Research News

The team of Associate Professor Guosheng Chen and Professor Gangfeng Ouyang made a new breakthrough in the research of protein biohybrid framework

Source: School of Chemistry
Edited by: Tan Rongyu, Wang Dongmei

Proteins can assemble into higherorder superstructures, ranging from dynamic polymers (actin, tubulin, and so on), multi-dimensional architectures (bacterial S-layers, collagen, etc.), and even protein crystal such as cypovirus polyhedral that afford specific biological functions. This biological process inspires scientists to harness proteins (‘‘building blocks’’) and engineer new bio-nanostructures with extraordinary functionality. Metal-coordination, interaction-driven, and programmable DNA-DNA interaction-driven protein assembly, are the more recent advances that show the possibility of designing proteins hybrid materials in a controllable pattern. However, due to the inherent heterogeneity and chemical complexity of a protein, to date, only a few proteins have been assembled into well-defined structure.

 
 
Figure 1. Protein-directed hydrogen-bonded assembly strategy and the cryo-electron microscopy structure of the biohybrid frameworks

In view of these issues, a team led by Associate Professor Guosheng Chen and Professor Gangfeng Ouyang from Sun Yat-sen University reported a novel protein-directed assembly strategy. In this strategy, protein "modules" anchored organic ligands via hydrogen bonding, and then assembled into highly crystalline hydrogen-bonded biohybrid frameworks (HBFs) by strong π-π interaction. Advanced low electron-dose cryoelectron microscopy techniques clearly witnessed the crystallographic structure of hybrid framework at a single-molecular level, and we demonstrated that the proteins were independently and tightly isolated in the crystalline frameworks, with a record-high protein content (as high as 67.4% w/w) in the reported biohybrid framework materials. In addition, the hybrid framework had ultrahigh chemical stability, and its aperture structure and protein confinement tightness were controllable through modulating the organic linkers. When using enzymes as the building block, the obtained enzyme framework displayed notable advantages for biocatalysis compared with the burgeoning enzyme-MOF biohybrids in terms of active ingredient content, robustness, and catalytic efficiency. Our work sheds light on the superiority of the rational assembly of 3D protein hybrid frameworks using hydrogen-bonded interaction, which has enormous potential in biocatalysis, sensing, nanomedicine, etc.
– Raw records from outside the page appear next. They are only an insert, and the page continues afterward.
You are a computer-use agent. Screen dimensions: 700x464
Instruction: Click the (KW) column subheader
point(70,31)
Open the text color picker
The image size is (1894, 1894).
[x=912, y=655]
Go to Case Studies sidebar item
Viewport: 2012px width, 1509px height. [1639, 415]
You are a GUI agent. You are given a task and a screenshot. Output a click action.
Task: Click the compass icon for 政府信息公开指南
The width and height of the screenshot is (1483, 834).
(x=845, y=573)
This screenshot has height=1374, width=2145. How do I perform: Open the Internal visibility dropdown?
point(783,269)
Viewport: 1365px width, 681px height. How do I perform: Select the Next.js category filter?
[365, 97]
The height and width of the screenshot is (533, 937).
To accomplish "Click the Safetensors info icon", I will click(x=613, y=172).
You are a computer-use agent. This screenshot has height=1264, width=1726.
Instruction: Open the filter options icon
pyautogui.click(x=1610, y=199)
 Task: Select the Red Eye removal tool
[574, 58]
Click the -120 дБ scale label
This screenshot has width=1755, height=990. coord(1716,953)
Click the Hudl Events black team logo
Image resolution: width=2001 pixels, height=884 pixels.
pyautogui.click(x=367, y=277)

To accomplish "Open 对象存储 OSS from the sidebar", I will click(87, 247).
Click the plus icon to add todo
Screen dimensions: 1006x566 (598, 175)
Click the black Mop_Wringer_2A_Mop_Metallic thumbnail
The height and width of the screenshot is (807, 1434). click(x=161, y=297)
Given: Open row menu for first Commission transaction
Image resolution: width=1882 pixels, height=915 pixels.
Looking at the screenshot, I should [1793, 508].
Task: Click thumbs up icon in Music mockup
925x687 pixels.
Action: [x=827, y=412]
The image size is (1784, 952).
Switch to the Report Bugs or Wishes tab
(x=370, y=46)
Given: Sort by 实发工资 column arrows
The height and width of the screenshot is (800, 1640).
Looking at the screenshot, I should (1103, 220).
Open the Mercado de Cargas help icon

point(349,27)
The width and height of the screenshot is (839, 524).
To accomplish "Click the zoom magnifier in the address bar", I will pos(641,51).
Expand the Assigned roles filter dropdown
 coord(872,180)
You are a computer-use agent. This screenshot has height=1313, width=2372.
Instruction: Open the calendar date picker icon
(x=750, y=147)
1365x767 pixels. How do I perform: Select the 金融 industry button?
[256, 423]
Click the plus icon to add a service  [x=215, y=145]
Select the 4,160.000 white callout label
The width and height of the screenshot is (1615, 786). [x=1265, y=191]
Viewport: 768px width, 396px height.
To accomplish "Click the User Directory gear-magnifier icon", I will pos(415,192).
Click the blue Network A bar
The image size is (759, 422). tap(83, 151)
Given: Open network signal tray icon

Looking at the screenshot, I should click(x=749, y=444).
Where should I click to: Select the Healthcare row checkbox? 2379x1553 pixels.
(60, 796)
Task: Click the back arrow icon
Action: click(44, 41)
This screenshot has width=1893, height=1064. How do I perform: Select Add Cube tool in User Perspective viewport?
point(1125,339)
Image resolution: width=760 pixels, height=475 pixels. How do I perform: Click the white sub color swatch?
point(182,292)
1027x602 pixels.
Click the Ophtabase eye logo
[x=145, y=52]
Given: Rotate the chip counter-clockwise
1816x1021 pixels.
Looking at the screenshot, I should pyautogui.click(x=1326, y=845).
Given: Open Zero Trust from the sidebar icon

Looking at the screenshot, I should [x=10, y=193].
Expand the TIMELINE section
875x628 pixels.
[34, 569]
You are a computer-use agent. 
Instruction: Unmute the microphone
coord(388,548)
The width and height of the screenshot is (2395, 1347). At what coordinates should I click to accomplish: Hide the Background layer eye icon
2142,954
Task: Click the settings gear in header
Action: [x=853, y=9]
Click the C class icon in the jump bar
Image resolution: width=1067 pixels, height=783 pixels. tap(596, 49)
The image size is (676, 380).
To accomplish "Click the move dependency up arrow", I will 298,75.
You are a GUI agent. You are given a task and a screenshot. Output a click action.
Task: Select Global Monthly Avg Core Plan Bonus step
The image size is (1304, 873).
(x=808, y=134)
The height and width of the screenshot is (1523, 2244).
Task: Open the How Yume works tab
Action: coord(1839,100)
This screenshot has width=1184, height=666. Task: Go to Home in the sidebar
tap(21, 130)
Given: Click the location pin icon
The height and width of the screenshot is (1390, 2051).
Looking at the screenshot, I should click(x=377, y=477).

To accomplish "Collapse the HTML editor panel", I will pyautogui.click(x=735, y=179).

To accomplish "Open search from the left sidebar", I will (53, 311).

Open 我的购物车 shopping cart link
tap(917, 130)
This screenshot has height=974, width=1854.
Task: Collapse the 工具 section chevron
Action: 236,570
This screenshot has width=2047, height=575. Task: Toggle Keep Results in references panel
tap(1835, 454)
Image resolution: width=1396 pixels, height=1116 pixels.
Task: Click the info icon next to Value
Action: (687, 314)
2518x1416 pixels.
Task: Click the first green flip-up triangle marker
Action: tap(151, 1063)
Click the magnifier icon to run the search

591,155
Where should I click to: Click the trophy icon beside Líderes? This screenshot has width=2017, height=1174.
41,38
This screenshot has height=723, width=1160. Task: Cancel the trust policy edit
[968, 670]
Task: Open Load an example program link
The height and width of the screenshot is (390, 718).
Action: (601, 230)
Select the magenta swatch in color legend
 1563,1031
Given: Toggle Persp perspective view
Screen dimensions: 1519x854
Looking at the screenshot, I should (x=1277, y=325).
This work has been published in CHEM entitled “Protein-directed, hydrogen-bonded Biohybrid Framework”. The first author is Associate Professor Guosheng Chen (School of Chemistry) and Assistant Researcher Siming Huang (Sun Yat-sen Memorial Hospital), and the corresponding author is Professor Gangfeng Ouyang (School of Chemistry).

This work is supported by the National Natural Science Foundation of China, the Natural Science Foundation of Guangdong Province and the Fundamental Research Funds for central Universities. Meanwhile, the research team appreciates the Instrumental Analysis and Research Center of Sun Yat-sen University, Cryo-EM Center of Southern University of Science and Technology, and the Analysis and Testing Center of Southeast University for their support in the relevant testing.